Free Novel Read

Treasury's War Page 32


  On one occasion, Levey had compiled information about Iran’s use of a German bank to move money for acquisitions for their operations, potentially for the nuclear program. When Levey met with the bank’s CEO and chief compliance officer, he asked them if they knew what was happening in their bank. The compliance officer seemed confident. The CEO less so and worried about what was to come. Levey then calmly explained what the US government knew about Iranian financial transactions and the use of cover payments and front companies to hide the real purpose for their banking. The IRGC was using bank accounts in Europe to acquire nuclear equipment and to develop its missile systems while lining their leaders’ pockets. Levey went on to explain that most banks did not realize this, but that it was happening. The banks thus far had had no way to know what was transpiring through Iranian front operations and accounts. Levey then put a file on the table that contained documents detailing those types of transactions happening in that very bank.

  After absorbing this revelation, the CEO was stunned, the compliance officer sheepish and worried. The CEO took the documents and thanked Levey for the information. He said he would take the information under consideration and look into the matter. The meeting was over, and it had its effect. The bank began to close its accounts with Iranian customers and curtail its business with Iran. The quiet campaign was working without any government decree or international mandate.

  There was much consternation in the banking community and among foreign government officials in response to this approach. Bank executives in money centers around the world took Levey’s briefings to be not-so-subtle threats of sanctions and enforcement actions to come if the banks did not conclude their business with Iranian clients. Some bankers—perhaps in a response reinforced over time by financial lore—recall an angry Levey pounding the table and threatening dire actions. Levey, a mild-mannered lawyer, does not recall pounding any tables, but does remember offering up an explicit warning of Treasury attention to come. The real effect was to expose Iranian behavior and to signal that it would not be ignored, especially if Iranian money was flowing through the banking system. The US Treasury Department was feared and respected for what it could do, which made bank executives listen and act.

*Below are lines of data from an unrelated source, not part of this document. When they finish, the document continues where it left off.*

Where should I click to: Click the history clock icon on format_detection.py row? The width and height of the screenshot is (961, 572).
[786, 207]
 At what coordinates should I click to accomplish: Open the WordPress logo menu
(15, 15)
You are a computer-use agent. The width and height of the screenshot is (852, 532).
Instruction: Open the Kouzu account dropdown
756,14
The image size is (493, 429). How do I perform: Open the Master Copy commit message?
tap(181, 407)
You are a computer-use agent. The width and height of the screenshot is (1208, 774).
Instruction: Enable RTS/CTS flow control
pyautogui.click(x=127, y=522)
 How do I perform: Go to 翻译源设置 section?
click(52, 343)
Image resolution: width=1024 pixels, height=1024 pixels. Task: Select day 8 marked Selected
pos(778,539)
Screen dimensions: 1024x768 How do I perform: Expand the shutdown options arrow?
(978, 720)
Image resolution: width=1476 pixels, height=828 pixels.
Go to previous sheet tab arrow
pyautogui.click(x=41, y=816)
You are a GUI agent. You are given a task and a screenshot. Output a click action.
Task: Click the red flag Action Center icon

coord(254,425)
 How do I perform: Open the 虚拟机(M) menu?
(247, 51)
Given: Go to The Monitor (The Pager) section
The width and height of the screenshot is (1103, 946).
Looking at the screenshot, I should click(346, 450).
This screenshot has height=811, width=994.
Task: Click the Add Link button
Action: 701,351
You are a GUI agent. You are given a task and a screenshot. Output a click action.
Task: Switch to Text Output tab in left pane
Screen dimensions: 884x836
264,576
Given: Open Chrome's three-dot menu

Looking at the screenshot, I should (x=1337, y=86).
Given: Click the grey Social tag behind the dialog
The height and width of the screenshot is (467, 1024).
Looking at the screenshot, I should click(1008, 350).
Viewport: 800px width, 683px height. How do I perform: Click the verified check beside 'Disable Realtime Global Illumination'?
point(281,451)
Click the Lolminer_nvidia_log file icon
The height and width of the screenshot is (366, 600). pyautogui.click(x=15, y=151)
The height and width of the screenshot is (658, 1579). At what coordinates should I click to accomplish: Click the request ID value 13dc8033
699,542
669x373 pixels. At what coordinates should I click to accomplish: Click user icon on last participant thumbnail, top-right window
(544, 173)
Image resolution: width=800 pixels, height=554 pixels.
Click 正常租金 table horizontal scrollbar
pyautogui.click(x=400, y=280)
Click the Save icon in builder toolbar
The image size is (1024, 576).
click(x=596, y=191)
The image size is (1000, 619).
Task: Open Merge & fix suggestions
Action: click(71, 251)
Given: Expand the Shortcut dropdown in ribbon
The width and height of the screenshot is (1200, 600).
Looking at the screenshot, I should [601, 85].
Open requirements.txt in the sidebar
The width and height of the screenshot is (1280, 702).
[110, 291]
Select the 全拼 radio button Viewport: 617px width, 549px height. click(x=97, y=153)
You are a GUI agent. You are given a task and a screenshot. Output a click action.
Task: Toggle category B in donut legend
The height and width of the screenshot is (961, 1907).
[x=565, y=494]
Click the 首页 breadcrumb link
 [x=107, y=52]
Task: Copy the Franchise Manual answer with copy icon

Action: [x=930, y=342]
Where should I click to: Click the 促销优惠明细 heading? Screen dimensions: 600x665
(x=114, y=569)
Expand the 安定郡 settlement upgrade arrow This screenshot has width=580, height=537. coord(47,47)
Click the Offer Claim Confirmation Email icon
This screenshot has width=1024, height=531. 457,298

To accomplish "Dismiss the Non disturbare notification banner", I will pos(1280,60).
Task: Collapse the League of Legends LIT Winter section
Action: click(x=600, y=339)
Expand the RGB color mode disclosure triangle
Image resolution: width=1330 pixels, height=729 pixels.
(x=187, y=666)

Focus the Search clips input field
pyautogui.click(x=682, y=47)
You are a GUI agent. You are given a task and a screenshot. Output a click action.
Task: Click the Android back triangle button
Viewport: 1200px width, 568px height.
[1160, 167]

  Foreign government officials often did not like the fact that an American official was meeting with private institutions without their approval. In the case of countries that relied on the capital markets and banking sector as a major sector of their economy, there was particular resentment, especially since many of these banks were the most important private-sector companies in those countries. They also did not like the effects. Regardless of what the host government did or did not do, the banks had to listen to the Treasury Department and consider the risks attendant to doing business with Iran. It became common, without any official action at all from the governments in countries where banks were located, for banks to simply close accounts and begin to minimize their dealings with Iranian businesses. This was the ultimate application of American financial power extraterritorially—and it relied on the decisions and actions of the private sector.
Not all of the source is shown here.